**RECORDS SUPPLIED:**
[Start of section]

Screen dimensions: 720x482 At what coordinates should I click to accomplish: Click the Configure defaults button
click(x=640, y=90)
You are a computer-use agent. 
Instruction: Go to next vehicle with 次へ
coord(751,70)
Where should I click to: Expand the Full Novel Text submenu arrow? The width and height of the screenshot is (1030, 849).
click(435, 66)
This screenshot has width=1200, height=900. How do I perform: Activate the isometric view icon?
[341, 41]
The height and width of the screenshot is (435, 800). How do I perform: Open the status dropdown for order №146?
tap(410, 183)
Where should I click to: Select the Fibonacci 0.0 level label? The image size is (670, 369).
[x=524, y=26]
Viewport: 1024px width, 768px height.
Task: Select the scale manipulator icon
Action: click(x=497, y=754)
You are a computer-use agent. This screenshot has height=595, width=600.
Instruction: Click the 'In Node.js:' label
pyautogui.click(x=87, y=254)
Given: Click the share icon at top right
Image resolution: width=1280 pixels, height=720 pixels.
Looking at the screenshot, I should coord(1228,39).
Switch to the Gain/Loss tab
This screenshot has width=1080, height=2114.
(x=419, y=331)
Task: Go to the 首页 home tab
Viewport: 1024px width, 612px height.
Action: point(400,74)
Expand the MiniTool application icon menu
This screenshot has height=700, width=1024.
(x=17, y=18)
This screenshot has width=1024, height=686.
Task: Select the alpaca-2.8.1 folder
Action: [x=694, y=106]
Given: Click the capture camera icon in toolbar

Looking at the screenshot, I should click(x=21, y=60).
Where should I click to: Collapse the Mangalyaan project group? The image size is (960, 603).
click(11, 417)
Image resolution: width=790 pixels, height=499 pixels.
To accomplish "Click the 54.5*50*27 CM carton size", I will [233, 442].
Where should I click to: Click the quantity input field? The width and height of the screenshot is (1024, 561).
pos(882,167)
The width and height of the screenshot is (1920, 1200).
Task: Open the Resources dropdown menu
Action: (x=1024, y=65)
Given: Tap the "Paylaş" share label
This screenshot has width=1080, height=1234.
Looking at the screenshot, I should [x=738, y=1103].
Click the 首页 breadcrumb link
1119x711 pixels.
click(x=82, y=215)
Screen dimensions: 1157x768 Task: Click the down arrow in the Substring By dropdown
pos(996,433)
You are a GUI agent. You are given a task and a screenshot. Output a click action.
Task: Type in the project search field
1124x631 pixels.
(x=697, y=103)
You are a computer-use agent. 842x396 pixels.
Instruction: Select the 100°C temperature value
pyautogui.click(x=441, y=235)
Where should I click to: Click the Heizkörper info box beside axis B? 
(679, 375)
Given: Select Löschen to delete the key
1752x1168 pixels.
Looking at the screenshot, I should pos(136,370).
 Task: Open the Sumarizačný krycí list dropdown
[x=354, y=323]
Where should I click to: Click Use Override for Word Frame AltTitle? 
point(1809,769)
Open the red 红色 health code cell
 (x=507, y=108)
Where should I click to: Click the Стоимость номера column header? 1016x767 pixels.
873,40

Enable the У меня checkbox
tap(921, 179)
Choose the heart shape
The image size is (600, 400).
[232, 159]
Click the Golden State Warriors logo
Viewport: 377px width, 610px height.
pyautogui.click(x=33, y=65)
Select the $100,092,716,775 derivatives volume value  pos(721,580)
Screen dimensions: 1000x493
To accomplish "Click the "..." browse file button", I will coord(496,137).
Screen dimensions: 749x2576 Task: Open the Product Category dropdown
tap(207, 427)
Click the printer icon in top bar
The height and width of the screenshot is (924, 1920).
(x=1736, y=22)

[End of section]

**TASK PROMPT:**
Give the listing above again, word for word.

**EXERCISE RESPONSE:**
Screen dimensions: 720x482 At what coordinates should I click to accomplish: Click the Configure defaults button
click(x=640, y=90)
You are a computer-use agent. 
Instruction: Go to next vehicle with 次へ
coord(751,70)
Where should I click to: Expand the Full Novel Text submenu arrow? The width and height of the screenshot is (1030, 849).
click(435, 66)
This screenshot has width=1200, height=900. How do I perform: Activate the isometric view icon?
[341, 41]
The height and width of the screenshot is (435, 800). How do I perform: Open the status dropdown for order №146?
tap(410, 183)
Where should I click to: Select the Fibonacci 0.0 level label? The image size is (670, 369).
[x=524, y=26]
Viewport: 1024px width, 768px height.
Task: Select the scale manipulator icon
Action: click(x=497, y=754)
You are a computer-use agent. This screenshot has height=595, width=600.
Instruction: Click the 'In Node.js:' label
pyautogui.click(x=87, y=254)
Given: Click the share icon at top right
Image resolution: width=1280 pixels, height=720 pixels.
Looking at the screenshot, I should coord(1228,39).
Switch to the Gain/Loss tab
This screenshot has width=1080, height=2114.
(x=419, y=331)
Task: Go to the 首页 home tab
Viewport: 1024px width, 612px height.
Action: point(400,74)
Expand the MiniTool application icon menu
This screenshot has height=700, width=1024.
(x=17, y=18)
This screenshot has width=1024, height=686.
Task: Select the alpaca-2.8.1 folder
Action: [x=694, y=106]
Given: Click the capture camera icon in toolbar

Looking at the screenshot, I should click(x=21, y=60).
Where should I click to: Collapse the Mangalyaan project group? The image size is (960, 603).
click(11, 417)
Image resolution: width=790 pixels, height=499 pixels.
To accomplish "Click the 54.5*50*27 CM carton size", I will [233, 442].
Where should I click to: Click the quantity input field? The width and height of the screenshot is (1024, 561).
pos(882,167)
The width and height of the screenshot is (1920, 1200).
Task: Open the Resources dropdown menu
Action: (x=1024, y=65)
Given: Tap the "Paylaş" share label
This screenshot has width=1080, height=1234.
Looking at the screenshot, I should [x=738, y=1103].
Click the 首页 breadcrumb link
1119x711 pixels.
click(x=82, y=215)
Screen dimensions: 1157x768 Task: Click the down arrow in the Substring By dropdown
pos(996,433)
You are a GUI agent. You are given a task and a screenshot. Output a click action.
Task: Type in the project search field
1124x631 pixels.
(x=697, y=103)
You are a computer-use agent. 842x396 pixels.
Instruction: Select the 100°C temperature value
pyautogui.click(x=441, y=235)
Where should I click to: Click the Heizkörper info box beside axis B? 
(679, 375)
Given: Select Löschen to delete the key
1752x1168 pixels.
Looking at the screenshot, I should pos(136,370).
 Task: Open the Sumarizačný krycí list dropdown
[x=354, y=323]
Where should I click to: Click Use Override for Word Frame AltTitle? 
point(1809,769)
Open the red 红色 health code cell
 (x=507, y=108)
Where should I click to: Click the Стоимость номера column header? 1016x767 pixels.
873,40

Enable the У меня checkbox
tap(921, 179)
Choose the heart shape
The image size is (600, 400).
[232, 159]
Click the Golden State Warriors logo
Viewport: 377px width, 610px height.
pyautogui.click(x=33, y=65)
Select the $100,092,716,775 derivatives volume value  pos(721,580)
Screen dimensions: 1000x493
To accomplish "Click the "..." browse file button", I will coord(496,137).
Screen dimensions: 749x2576 Task: Open the Product Category dropdown
tap(207, 427)
Click the printer icon in top bar
The height and width of the screenshot is (924, 1920).
(x=1736, y=22)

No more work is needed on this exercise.